■ **WHAT NEEDS TO BE DONE**
The response should consist of every record, reproduced exactly.

■ **AVAILABLE DATA**
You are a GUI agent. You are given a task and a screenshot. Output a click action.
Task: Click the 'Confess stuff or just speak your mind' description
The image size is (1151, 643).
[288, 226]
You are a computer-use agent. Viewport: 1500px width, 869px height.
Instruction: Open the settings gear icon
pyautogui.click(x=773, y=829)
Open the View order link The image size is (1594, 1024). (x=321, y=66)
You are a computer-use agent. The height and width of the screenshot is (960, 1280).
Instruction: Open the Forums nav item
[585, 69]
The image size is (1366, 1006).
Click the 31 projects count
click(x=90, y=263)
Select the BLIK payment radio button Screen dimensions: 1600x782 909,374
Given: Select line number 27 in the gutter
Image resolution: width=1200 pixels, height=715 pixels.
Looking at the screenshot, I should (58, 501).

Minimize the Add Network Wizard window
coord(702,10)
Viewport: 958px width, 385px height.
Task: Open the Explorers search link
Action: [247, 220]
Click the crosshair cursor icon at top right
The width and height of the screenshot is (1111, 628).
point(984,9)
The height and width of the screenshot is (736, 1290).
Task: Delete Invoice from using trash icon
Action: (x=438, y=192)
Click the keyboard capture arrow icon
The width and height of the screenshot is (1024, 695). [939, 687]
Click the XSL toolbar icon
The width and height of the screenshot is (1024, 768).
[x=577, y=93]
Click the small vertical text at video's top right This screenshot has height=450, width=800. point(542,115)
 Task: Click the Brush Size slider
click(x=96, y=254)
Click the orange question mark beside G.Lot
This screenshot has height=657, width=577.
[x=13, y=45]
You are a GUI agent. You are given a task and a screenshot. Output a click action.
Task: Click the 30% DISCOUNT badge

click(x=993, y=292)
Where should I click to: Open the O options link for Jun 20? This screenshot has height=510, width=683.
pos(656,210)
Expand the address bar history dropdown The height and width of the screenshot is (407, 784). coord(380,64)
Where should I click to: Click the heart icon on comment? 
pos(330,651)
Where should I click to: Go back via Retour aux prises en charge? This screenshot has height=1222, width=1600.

■ **RESULT OF THIS TASK**
You are a GUI agent. You are given a task and a screenshot. Output a click action.
Task: Click the 'Confess stuff or just speak your mind' description
The image size is (1151, 643).
[288, 226]
You are a computer-use agent. Viewport: 1500px width, 869px height.
Instruction: Open the settings gear icon
pyautogui.click(x=773, y=829)
Open the View order link The image size is (1594, 1024). (x=321, y=66)
You are a computer-use agent. The height and width of the screenshot is (960, 1280).
Instruction: Open the Forums nav item
[585, 69]
The image size is (1366, 1006).
Click the 31 projects count
click(x=90, y=263)
Select the BLIK payment radio button Screen dimensions: 1600x782 909,374
Given: Select line number 27 in the gutter
Image resolution: width=1200 pixels, height=715 pixels.
Looking at the screenshot, I should (58, 501).

Minimize the Add Network Wizard window
coord(702,10)
Viewport: 958px width, 385px height.
Task: Open the Explorers search link
Action: [247, 220]
Click the crosshair cursor icon at top right
The width and height of the screenshot is (1111, 628).
point(984,9)
The height and width of the screenshot is (736, 1290).
Task: Delete Invoice from using trash icon
Action: (x=438, y=192)
Click the keyboard capture arrow icon
The width and height of the screenshot is (1024, 695). [939, 687]
Click the XSL toolbar icon
The width and height of the screenshot is (1024, 768).
[x=577, y=93]
Click the small vertical text at video's top right This screenshot has height=450, width=800. point(542,115)
 Task: Click the Brush Size slider
click(x=96, y=254)
Click the orange question mark beside G.Lot
This screenshot has height=657, width=577.
[x=13, y=45]
You are a GUI agent. You are given a task and a screenshot. Output a click action.
Task: Click the 30% DISCOUNT badge

click(x=993, y=292)
Where should I click to: Open the O options link for Jun 20? This screenshot has height=510, width=683.
pos(656,210)
Expand the address bar history dropdown The height and width of the screenshot is (407, 784). coord(380,64)
Where should I click to: Click the heart icon on comment? 
pos(330,651)
Where should I click to: Go back via Retour aux prises en charge? This screenshot has height=1222, width=1600.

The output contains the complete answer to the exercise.